Document text:
#####

The ensuing decades of democracy brought new social problems to Chile. “Drug addiction and trafficking flourished, creating a culture of violence and disruption, especially [in] the poorer areas,” Father Mosher recounts. “In parish life, we became concerned with the street violence, broken families, materialism, extreme competitiveness, individualism, apathy towards the democratic system, and the selling off of vast natural resources to foreign companies, as well as the contamination of water, air, and land.” Serving as the ecumenical officer for the Chilean bishops’ conference, Father Mosher says that he “participated in efforts to bring the different Christian communities in the country, especially Pentecostal Christians (some 10 percent of the population) and Catholics (72 percent), together in a spirit of mutual respect and cooperation.”
Emerging trends
In Redemptoris Missio, Blessed John Paul called upon missionary institutes to focus their attention on Asia, big cities, the young, and refugees. The Pope’s words have had an influence on the life of missionary institutes.
“One important emerging trend is that we are more focused on Asia than we were for the latter part of the 20th century,” says Father Hanlon. “This focus comes in no small part from the call of Blessed John Paul and Pope Benedict that we look to Asia, that we consider its billions who do not know Christ, who may never encounter a missionary in the flesh unless we go.”
“Mission work ad gentes has moved from rural to urban settings,” adds Father Mazur. “The megalopolises of the world are where much mission work now needs to take place.”
“Probably the most significant trend in mission ad gentes is the number of lay missionaries responding to this call,” says Sister Madge Karecki, director of the Archdiocese of Chicago’s Office for Mission Education and Animation.
“Some of the cutting-edge issues are the role of liturgy and prayer in the missionary enterprise and the commitment to ecological wholeness,” Father Bevans states. “Social justice issues and issues around reconciliation are still paramount, as are issues about interreligious dialogue.”

#####

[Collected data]
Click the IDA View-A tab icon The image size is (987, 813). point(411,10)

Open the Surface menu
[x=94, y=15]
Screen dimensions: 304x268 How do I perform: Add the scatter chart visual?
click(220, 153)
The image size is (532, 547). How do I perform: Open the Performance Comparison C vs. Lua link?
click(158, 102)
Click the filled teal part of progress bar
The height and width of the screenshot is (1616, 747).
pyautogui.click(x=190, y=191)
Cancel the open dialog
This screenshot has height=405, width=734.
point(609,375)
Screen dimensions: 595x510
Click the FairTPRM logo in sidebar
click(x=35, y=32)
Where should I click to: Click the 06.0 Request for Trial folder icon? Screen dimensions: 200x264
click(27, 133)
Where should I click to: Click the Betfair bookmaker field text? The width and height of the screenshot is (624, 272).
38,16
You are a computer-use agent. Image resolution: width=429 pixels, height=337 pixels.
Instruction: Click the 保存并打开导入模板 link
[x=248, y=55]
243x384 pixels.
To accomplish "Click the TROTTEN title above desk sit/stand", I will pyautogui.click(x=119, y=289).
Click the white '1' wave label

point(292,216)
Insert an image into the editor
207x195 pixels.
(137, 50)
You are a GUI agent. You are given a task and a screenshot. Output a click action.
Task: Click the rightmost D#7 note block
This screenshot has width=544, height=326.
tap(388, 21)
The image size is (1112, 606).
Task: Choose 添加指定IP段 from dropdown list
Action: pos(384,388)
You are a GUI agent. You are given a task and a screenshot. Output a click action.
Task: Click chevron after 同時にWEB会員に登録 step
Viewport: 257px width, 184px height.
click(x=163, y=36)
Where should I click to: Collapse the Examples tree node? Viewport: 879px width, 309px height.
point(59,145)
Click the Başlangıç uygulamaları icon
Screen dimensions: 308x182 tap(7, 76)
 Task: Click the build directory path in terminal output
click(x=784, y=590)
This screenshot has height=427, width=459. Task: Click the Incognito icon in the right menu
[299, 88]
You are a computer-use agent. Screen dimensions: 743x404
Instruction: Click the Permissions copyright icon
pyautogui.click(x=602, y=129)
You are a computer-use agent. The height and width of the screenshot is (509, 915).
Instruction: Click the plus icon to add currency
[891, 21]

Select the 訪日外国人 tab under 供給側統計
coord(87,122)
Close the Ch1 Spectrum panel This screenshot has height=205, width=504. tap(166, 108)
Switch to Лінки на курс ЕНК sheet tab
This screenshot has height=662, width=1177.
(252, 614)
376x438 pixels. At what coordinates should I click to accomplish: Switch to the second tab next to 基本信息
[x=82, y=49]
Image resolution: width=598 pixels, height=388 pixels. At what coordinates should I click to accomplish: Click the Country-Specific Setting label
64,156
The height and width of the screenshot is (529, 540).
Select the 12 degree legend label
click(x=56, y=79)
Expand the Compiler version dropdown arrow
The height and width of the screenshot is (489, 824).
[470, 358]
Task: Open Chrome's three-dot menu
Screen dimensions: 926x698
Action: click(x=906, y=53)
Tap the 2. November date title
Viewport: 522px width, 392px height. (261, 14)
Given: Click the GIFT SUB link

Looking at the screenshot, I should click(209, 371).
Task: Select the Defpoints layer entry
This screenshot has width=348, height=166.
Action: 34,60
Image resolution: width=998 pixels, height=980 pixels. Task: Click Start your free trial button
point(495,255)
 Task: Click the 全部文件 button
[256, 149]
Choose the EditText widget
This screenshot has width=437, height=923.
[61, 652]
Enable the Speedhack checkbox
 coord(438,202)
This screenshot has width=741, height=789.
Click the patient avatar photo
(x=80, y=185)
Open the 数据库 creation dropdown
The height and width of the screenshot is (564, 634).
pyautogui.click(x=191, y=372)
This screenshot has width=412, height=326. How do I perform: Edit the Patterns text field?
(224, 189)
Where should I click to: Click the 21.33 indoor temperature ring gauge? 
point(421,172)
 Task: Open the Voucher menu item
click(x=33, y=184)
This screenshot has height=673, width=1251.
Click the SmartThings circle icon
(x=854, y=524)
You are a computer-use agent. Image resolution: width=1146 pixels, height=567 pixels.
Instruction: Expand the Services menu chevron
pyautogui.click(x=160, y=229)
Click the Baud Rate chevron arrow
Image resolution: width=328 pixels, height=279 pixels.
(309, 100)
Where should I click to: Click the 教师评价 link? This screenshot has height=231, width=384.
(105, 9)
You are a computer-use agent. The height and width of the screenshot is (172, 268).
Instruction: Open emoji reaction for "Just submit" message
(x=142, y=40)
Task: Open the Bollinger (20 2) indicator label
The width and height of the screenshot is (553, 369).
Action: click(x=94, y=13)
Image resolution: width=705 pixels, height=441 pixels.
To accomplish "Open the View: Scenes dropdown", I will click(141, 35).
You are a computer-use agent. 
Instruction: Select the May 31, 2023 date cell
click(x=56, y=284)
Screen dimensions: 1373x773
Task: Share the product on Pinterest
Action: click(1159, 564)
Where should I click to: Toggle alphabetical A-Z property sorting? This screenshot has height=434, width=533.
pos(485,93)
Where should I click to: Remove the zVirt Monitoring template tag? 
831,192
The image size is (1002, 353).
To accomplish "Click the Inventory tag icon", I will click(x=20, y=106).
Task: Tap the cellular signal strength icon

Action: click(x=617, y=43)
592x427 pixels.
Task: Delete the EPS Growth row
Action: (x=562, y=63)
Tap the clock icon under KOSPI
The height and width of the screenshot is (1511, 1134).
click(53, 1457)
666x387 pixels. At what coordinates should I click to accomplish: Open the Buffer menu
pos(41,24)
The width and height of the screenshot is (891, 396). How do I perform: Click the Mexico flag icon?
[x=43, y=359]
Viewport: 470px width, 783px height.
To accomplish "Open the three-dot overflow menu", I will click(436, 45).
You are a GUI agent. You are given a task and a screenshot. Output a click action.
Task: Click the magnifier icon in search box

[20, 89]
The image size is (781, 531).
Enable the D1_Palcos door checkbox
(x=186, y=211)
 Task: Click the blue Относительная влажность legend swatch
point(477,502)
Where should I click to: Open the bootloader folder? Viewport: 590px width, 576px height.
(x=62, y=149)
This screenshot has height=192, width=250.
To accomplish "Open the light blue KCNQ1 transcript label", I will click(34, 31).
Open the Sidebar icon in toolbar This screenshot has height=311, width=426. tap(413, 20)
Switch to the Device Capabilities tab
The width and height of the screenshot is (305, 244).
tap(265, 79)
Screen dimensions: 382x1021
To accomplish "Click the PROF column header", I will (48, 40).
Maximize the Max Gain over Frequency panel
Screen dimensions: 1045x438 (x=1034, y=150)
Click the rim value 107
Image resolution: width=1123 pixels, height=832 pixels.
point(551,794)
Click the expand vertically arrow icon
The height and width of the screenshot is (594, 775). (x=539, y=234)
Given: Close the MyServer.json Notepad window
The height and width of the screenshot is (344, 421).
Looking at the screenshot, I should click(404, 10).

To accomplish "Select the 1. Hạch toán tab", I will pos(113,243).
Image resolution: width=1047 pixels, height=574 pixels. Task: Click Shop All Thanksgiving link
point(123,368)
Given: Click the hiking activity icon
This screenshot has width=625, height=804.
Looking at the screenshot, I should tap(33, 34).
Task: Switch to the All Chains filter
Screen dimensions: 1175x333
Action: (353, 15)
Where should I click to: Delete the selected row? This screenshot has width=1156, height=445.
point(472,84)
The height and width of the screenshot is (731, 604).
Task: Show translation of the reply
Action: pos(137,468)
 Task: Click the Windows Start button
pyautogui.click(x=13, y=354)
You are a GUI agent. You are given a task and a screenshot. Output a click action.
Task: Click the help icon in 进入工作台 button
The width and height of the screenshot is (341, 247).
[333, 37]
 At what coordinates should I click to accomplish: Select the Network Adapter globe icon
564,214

#####

Task instructions:
From the mission article, list the areas that Blessed John Paul called on missionary institutes to focus on in Redemptoris Missio.

Solved problem:
Asia, big cities, the young, refugees